ALPHA = 1e-6 # 1 micro second of latency (Maybe bigger)
BETA=64.0/( 200.0 * 1e9) # 200 GBits per second bandwidth

NODE_LIMIT = 1000
TOP_K = 15
MAX_DEPTH = 6
PATH_COST_W = 1.02
ESTIMATE_W = 1.00

The autoreload extension is already loaded. To reload it, use:
  %reload_ext autoreload


In [None]:
columns = ["Step #", "Operation", "Distribution", "Cost[s]", "Memory Usage [MB]"]
columns_width = [8, 20, 40, 8, 8]

type_size = 8

def print_path(path: list[tuple[str, any, float]], tensor_shape: torch.Size):

    line = " & ".join(f"{col:<{width}}" for col, width in zip(columns, columns_width)) + " \\\\"
    print(line)
    for i, (op, s_dist, s_cost) in enumerate(path):
        line = f"{i:<{columns_width[0]}} & {op:<{columns_width[1]}} & {s_dist.latexStr():<{columns_width[2]}} & {s_cost:<{columns_width[3]}} & {s_dist.maxNumElements(tensor_shape) * 8 / 10**6:<{columns_width[4]}} \\\\" 
        print(line)


In [None]:

def mem_constrained_filter(shape: torch.Size, start_dist: tc.dist.MultiAxisDist, target_dist: tc.dist.MultiAxisDist, current_dist: tc.dist.MultiAxisDist ) -> bool:
    max_n_elements = max(start_dist.maxNumElements(shape), target_dist.maxNumElements(shape))
    return max_n_elements < current_dist.maxNumElements(shape)

## Redistributors

Given a tensor shape, a starting distribution and a target distribution, creates a sequence of collective ops to reach the target dist while optimizing for different metrics.

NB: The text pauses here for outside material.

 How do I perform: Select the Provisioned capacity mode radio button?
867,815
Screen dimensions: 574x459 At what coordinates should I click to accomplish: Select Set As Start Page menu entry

### Problem 1 ( Tiled Matrix to Row cyclic)

Shifting from a tiled matrix, to a row cyclic distribution

In [None]:
tensor_shape = torch.Size([10000000, 512])
mesh = torch.Size([2,4])
dist = tc.dist.MultiAxisDist(mesh, ((0,), (1,),), (5000000, 128)) 
dist.compatible(tensor_shape)
target_dist = tc.dist.MultiAxisDist(mesh, ((0,1), None), 1250000)
target_dist.compatible(tensor_shape)

True

In [None]:

naive_rdist = tc.optim.NaiveGathererRedist(tc.optim.IdealLowerBoundsCM(), alpha=ALPHA, beta=BETA)

sequence, total_cost = naive_rdist.redistribute(tensor_shape, dist, target_dist)
print_path(sequence, tensor_shape)
print(f"Total cost: {total_cost:.2f}s")


Step #   & Operation            & Distribution                             & Cost[s]  & Memory Usage [MB] \\
0        &                      & $T_{\perp\{ 0,1 \}(5000000,128)}$        & 0        & 5120.0   \\
1        & allgather_*          & $T_{\perp\{ \emptyset,\emptyset \}(\emptyset,\emptyset)}$ & 1.433603 & 40960.0  \\
2        & split_*              & $T_{\perp\{ (0,1),\emptyset \}(1250000,\emptyset)}$ & 0        & 5120.0   \\
Total cost: 1.43s


In [None]:
%%time
astar_redist = tc.optim.AStarRedistributor(tc.optim.IdealLowerBoundsCM(), alpha=ALPHA, beta=BETA, path_cost_w=PATH_COST_W, estimate_w=ESTIMATE_W, top_k=TOP_K, node_limit=NODE_LIMIT, max_depth=MAX_DEPTH)
sequence, total_cost = astar_redist.redistribute(tensor_shape, dist, target_dist)

print_path(sequence, tensor_shape)
print(f"Total cost: {total_cost:.3f}s")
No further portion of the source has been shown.